=== Written problem ===
Retype all of the material below without changing a single character.

A block of data:

--- --- ---

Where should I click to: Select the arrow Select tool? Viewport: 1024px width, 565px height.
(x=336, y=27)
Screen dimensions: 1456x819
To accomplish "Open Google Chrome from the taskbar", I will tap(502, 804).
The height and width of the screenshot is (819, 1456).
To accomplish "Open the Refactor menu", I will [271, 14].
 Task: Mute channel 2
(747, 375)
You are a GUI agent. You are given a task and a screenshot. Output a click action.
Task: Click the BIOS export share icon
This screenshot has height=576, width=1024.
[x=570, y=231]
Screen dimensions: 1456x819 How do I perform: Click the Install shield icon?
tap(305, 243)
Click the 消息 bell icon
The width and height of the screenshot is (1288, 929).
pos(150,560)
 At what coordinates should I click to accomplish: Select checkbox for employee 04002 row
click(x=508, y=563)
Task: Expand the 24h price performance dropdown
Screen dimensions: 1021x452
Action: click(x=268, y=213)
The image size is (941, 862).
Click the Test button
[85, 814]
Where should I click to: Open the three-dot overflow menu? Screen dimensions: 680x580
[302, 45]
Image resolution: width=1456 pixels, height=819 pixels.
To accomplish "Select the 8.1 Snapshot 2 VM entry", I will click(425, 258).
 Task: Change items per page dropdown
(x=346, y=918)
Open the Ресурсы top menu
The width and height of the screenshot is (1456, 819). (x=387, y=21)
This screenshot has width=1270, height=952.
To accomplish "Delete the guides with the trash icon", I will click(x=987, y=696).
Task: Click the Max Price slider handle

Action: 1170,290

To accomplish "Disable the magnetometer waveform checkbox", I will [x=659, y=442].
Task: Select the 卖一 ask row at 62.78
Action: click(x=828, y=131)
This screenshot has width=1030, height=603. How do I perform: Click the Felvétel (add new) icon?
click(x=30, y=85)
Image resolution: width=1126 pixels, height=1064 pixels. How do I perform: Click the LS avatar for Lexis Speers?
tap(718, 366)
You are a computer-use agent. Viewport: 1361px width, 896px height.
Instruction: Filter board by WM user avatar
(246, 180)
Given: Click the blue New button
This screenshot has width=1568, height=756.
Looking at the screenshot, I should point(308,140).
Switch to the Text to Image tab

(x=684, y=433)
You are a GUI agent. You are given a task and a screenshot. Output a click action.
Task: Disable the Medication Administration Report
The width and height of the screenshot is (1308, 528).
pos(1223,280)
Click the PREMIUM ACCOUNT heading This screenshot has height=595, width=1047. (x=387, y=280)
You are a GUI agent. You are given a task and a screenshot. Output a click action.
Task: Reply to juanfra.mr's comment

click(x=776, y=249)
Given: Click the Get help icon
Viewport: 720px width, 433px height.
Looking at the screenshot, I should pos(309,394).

--- --- ---

=== Answer in full ===
Where should I click to: Select the arrow Select tool? Viewport: 1024px width, 565px height.
(x=336, y=27)
Screen dimensions: 1456x819
To accomplish "Open Google Chrome from the taskbar", I will tap(502, 804).
The height and width of the screenshot is (819, 1456).
To accomplish "Open the Refactor menu", I will [271, 14].
 Task: Mute channel 2
(747, 375)
You are a GUI agent. You are given a task and a screenshot. Output a click action.
Task: Click the BIOS export share icon
This screenshot has height=576, width=1024.
[x=570, y=231]
Screen dimensions: 1456x819 How do I perform: Click the Install shield icon?
tap(305, 243)
Click the 消息 bell icon
The width and height of the screenshot is (1288, 929).
pos(150,560)
 At what coordinates should I click to accomplish: Select checkbox for employee 04002 row
click(x=508, y=563)
Task: Expand the 24h price performance dropdown
Screen dimensions: 1021x452
Action: click(x=268, y=213)
The image size is (941, 862).
Click the Test button
[85, 814]
Where should I click to: Open the three-dot overflow menu? Screen dimensions: 680x580
[302, 45]
Image resolution: width=1456 pixels, height=819 pixels.
To accomplish "Select the 8.1 Snapshot 2 VM entry", I will click(425, 258).
 Task: Change items per page dropdown
(x=346, y=918)
Open the Ресурсы top menu
The width and height of the screenshot is (1456, 819). (x=387, y=21)
This screenshot has width=1270, height=952.
To accomplish "Delete the guides with the trash icon", I will click(x=987, y=696).
Task: Click the Max Price slider handle

Action: 1170,290

To accomplish "Disable the magnetometer waveform checkbox", I will [x=659, y=442].
Task: Select the 卖一 ask row at 62.78
Action: click(x=828, y=131)
This screenshot has width=1030, height=603. How do I perform: Click the Felvétel (add new) icon?
click(x=30, y=85)
Image resolution: width=1126 pixels, height=1064 pixels. How do I perform: Click the LS avatar for Lexis Speers?
tap(718, 366)
You are a computer-use agent. Viewport: 1361px width, 896px height.
Instruction: Filter board by WM user avatar
(246, 180)
Given: Click the blue New button
This screenshot has width=1568, height=756.
Looking at the screenshot, I should point(308,140).
Switch to the Text to Image tab

(x=684, y=433)
You are a GUI agent. You are given a task and a screenshot. Output a click action.
Task: Disable the Medication Administration Report
The width and height of the screenshot is (1308, 528).
pos(1223,280)
Click the PREMIUM ACCOUNT heading This screenshot has height=595, width=1047. (x=387, y=280)
You are a GUI agent. You are given a task and a screenshot. Output a click action.
Task: Reply to juanfra.mr's comment

click(x=776, y=249)
Given: Click the Get help icon
Viewport: 720px width, 433px height.
Looking at the screenshot, I should pos(309,394).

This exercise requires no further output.